Grotto — A Dream

Grotto.jpg
“Grotto” — C.Birde, 2/17

 

Thick grass soughs and whispers about the hole’s rim. Time and erosion have peeled back its rough edges, and, set within this misshapen maw, is a spiral staircase that descends down and down, corkscrewing into the earth.

Fingers clutching, toes seeking purchase, I scale the stair’s exterior and lower myself by careful degrees into the hollow. Slowly, light fades to shadowy dark, only to soon bloom once more in vague luminescence.

The staircase accesses a small grotto. Moisture slicks sloped earthen walls, drips from the vaulted ceiling. A body of dark water sings and ripples with falling droplets, and, protruding from that subterranean pool, are small hump-backed mounds of earth. Fuscia and teal-blue vegetation tangle over those scattered islets.

Humid air abounds here; thick, warm, and still. Stepping off the landing, I sink into spongy undergrowth. Leaves and moss wriggle and curl between my toes. My shoes rest on the landing where I have stepped out of them. Sitting amidst the foliage, I pull my shoes back onto my damp feet. A simple task; absurdly difficult — right shoe on left foot; left shoe on right; laces knot, come undone, pull entirely free of their eyelets.

• **MATERIAL**:

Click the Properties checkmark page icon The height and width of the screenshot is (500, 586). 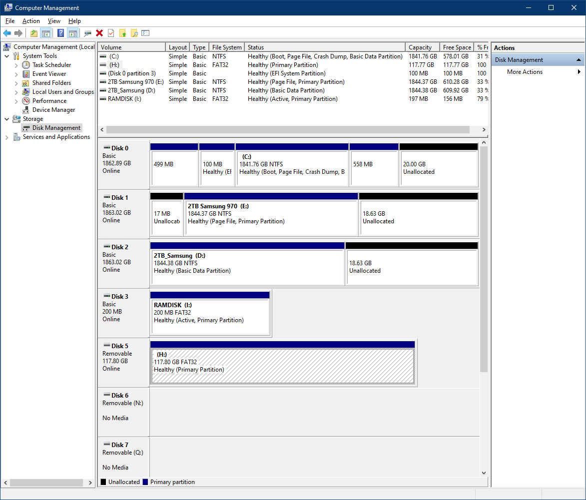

• **EXERCISE REQUIREMENTS**:
a – Decide whether each statement agrees with the grotto piece above. For each, answer yes or no and quote the words of the piece that settle it.
(i) The staircase leads down to a small grotto.
(ii) The air in the grotto is cool and dry.
(iii) The narrator climbs down the outside of the staircase.
b – According to the grotto piece, what protrudes from the subterranean pool?
c – Summarize the grotto piece in two sentences.

• **ANSWERS TO EACH TASK**:
a –
(i) Yes: "The staircase accesses a small grotto."
(ii) No: "Humid air abounds here; thick, warm, and still."
(iii) Yes: "I scale the stair’s exterior and lower myself by careful degrees into the hollow."

b – Small hump-backed mounds of earth.

c – A spiral staircase set in a grassy hole corkscrews into the earth, and the narrator climbs down its exterior into a small, damp grotto with a dark pool and vegetation-covered mounds of earth. In the warm, humid air, the narrator steps into spongy undergrowth and then struggles absurdly to put shoes back on, switching feet while the laces knot and pull free.